4: County Court Proceedings

If this still does not yield results legal action can be taken in the form of seeking a judgement for the debt through the County Court. Proceedings will be issued and enforcement measures are also available. At all stages of the process an attempt should be made to ascertain whether or not the leaseholder accepts the claim and intends to mount a defence as this will determine whether the matter will be dealt with by the county court or the FTT which carries implications in terms of the recovery of the costs of the proceedings. If the claim is successful (which ours was) then this is followed by a charge for entering a judgement in default which hopefully will include an award of interest on the arrears and an amount toward the cost of the proceedings. The leaseholder can either choose to settle or the judgement can be sent to the mortgagee for payment in the hope that they may be more inclined to pay if a judgement has been entered. The mortgagee could also arrange to pay the debt by instalments.


If a judgement has been made in favour of the freeholder and there has still been no payment it then becomes necessary to enforce the judgement through one of the courts, the principle enforcement methods being as follows:

1: Warrant of Execution

When a Warrant of Execution is submitted to the court they will then instruct Bailiffs to visit the property. Where the property is a leasehold flat then the bailiffs will send a report to the freeholder or the managing agent, advising on how many times they visit and what happens, such as who’s at home (or not). It may be possible that the leaseholder has assets that could be siezed to pay the debt but this could only work if the assets were owned outright, not on any credit agreement. They will also advise any sub-tenant they speak to, to contact their landlord to inform them they have had a bailiff visit. The bailiffs will not at this stage force entry and will report that the property is a rental. This is when the freeholder/managing agent will be able to proceed with a third party order to clear the arrears direct from the tenants rent or the landlords bank account. The latter however may not work if there is no sufficient credit in the account.

2: Bankruptcy

At present if there is a debt of more than £5,000 (which was increased from £750.00 as of 1st October 2015) the lessee can be petitioned for  bankruptcy. The difficultly with bankruptcy is that you will be required to personally serve a Statutory Demand on the lessee before issuing a Bankruptcy Petition. The Bankruptcy Petition will also need personally serving.

If a Bankruptcy Order is made a Trustee in Bankruptcy will be appointed who will then deal with the assets and liabilities of the bankrupt lessee and make payments, (assuming there are funds in the bankruptcy estate), to creditors in a particular order. As the Petitioning Creditor, whilst some costs may be recovered, debts are paid off in in priority to other creditors so the main element of the debt will rank lower down the order as an unsecured creditor. This is a very heavy handed option and it comes with a high level of costs and risk. There is always the risk that whilst time and money will be undoubtedly spent petitioning for the lessee’s bankruptcy if there are no funds to pay anyone, or if there are funds available, they may well not be enough to pay the unsecured creditors.

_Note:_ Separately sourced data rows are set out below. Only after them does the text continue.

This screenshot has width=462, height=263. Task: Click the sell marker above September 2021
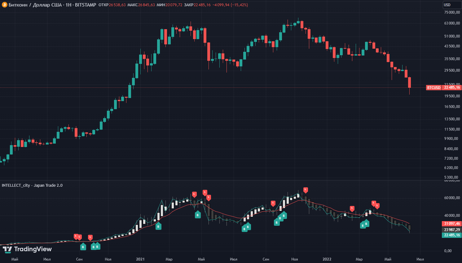(273, 203)
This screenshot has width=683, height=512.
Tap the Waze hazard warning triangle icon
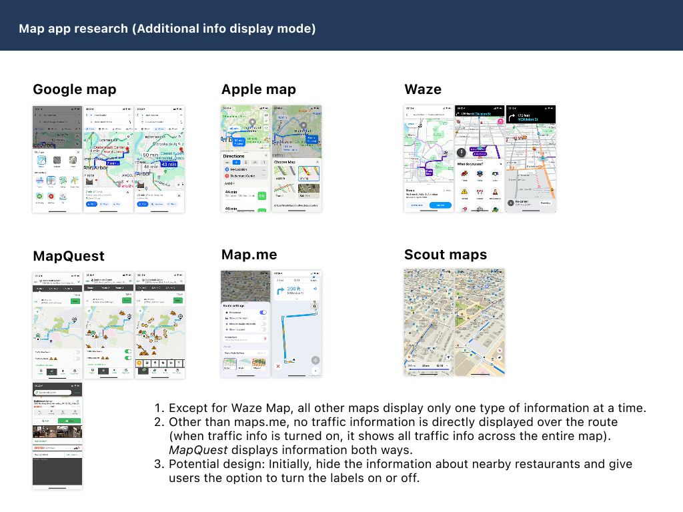coord(463,192)
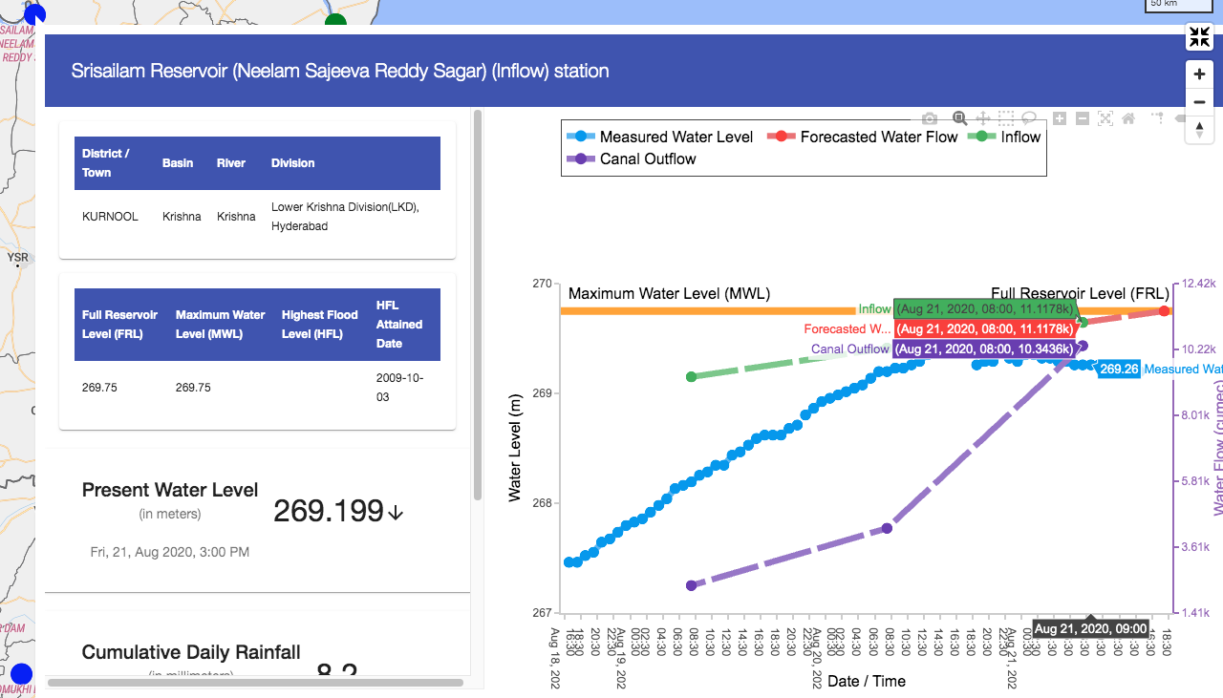This screenshot has width=1223, height=698.
Task: Reset chart axes with home icon
Action: point(1128,118)
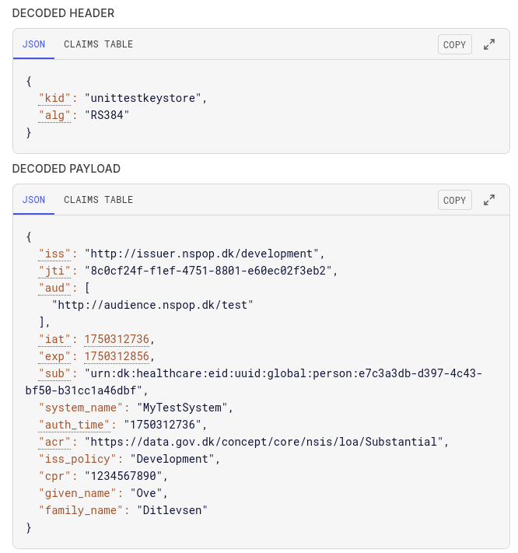This screenshot has height=553, width=518.
Task: Click the underlined "iat" claim key
Action: point(55,339)
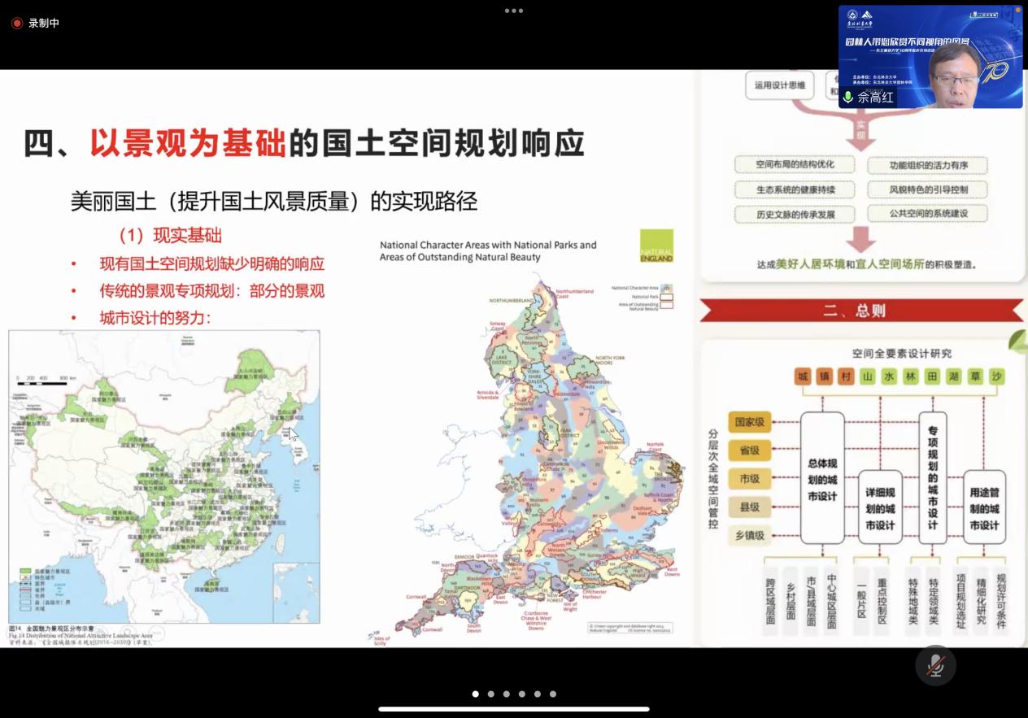Select the green 水 element tile
Image resolution: width=1028 pixels, height=718 pixels.
point(889,376)
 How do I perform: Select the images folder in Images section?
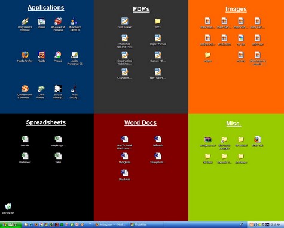(207, 57)
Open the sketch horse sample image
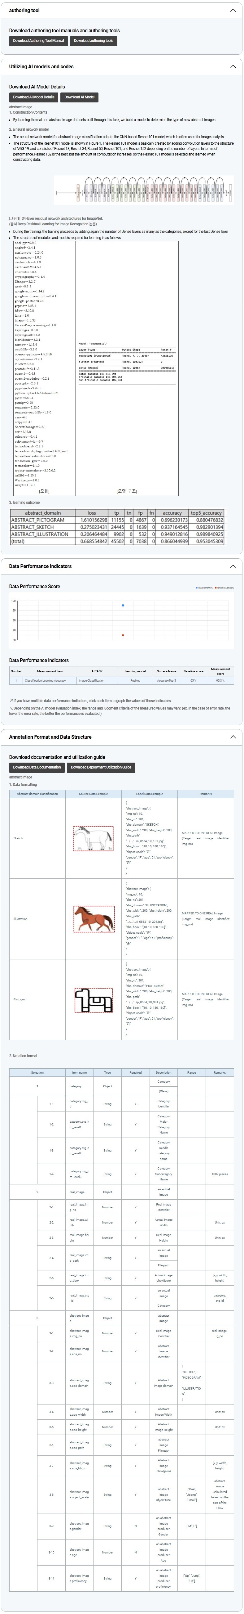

3: Attachment of Earnings Order

An employed debtor could have regular payments deducted from his salary to pay the debt.

4: Charging Orders

This is the option we chose to proceed after a judgement was made in our favour from the court. We sent it to the leaseholders lender and when we did not get any response we got an interim charging order registered against the property. We then got a full charging order levied against the property which would stay until the property was sold or re-mortgaged. We did however instruct it to be removed when the lender paid in full.

Having said that though, the arrears are accruing again so we are now considering what to do next.